1

Say I observe $N$ observations $\{x_1, \dots, x_N\}$ from a $k$ component Gaussian Mixture model, with $k > 0$ known and is such that each $x_i|\boldsymbol{\pi}, \boldsymbol{\mu} \sim \sum_{j=1}^{k} \pi_j \mathcal{N}(\mu_j, \sigma_j)$, with each $\sigma_j$ also known for component $j = 1, \dots, k$. The vector of mixing weights $\boldsymbol{\pi} = (\pi_1, \dots, \pi_k)$ and means $\boldsymbol{\mu} = (\mu_1, \dots, \mu_k)$ are unknown.
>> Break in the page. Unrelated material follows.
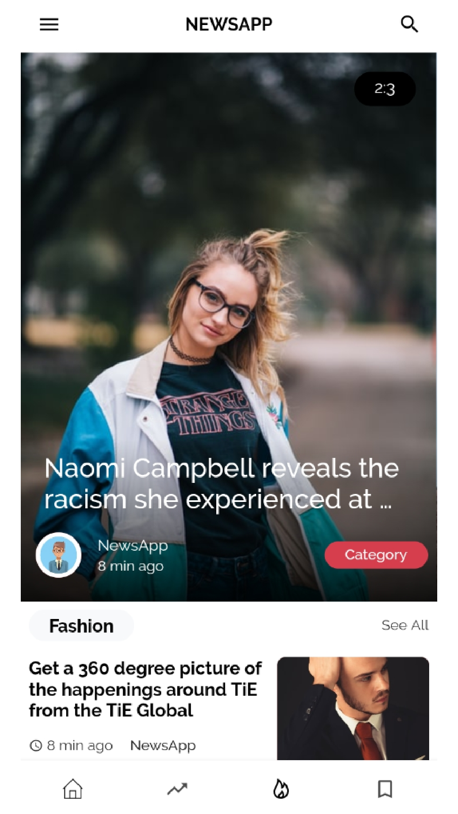Screen dimensions: 458x814
Task: Open the Naomi Campbell headline
Action: point(221,484)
Let's say also that the label of each observation to its group is unknown; i.e. let $z_i \in \{1, \dots k\}$ be an allocation label, allocating one of the $k$ groups to observation $i = 1, \dots, N$. Marginally, we have that $\mathbb{P}(z_i = j) = \pi_j$ for $j = 1, \dots, k$. However, I have another unknown parameter $\gamma >0$ which is only related to the number of counts observed from each component; i.e. I know the probability distribution $\mathbb{P}(s_j|\gamma)$, where $s_j = \#(l: z_l = j)$, for each $j$.
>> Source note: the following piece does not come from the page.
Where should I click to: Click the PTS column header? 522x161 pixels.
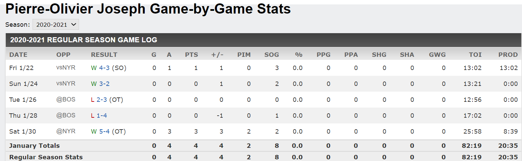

I can construct a Gibbs sampler to sample from the conditionals $\boldsymbol{\pi}, \boldsymbol{\mu}$, when their prior distributions are dirichlet and Gaussian respectively. However, I am stuck on finding the conditional distributions of $z_1, \dots z_N$ and $\gamma$ given all other unknown parameters.

Is it true that \begin{align*} f(\gamma| z_1, \dots, z_N) & \propto \mathbb{P}(s_1, \dots, s_k| \gamma) f(\gamma) \\ & \propto f(\gamma)\Pi_j \mathbb{P}(s_j|\gamma), \end{align*} where $f(\gamma)$ denotes the prior distribution of $\gamma$?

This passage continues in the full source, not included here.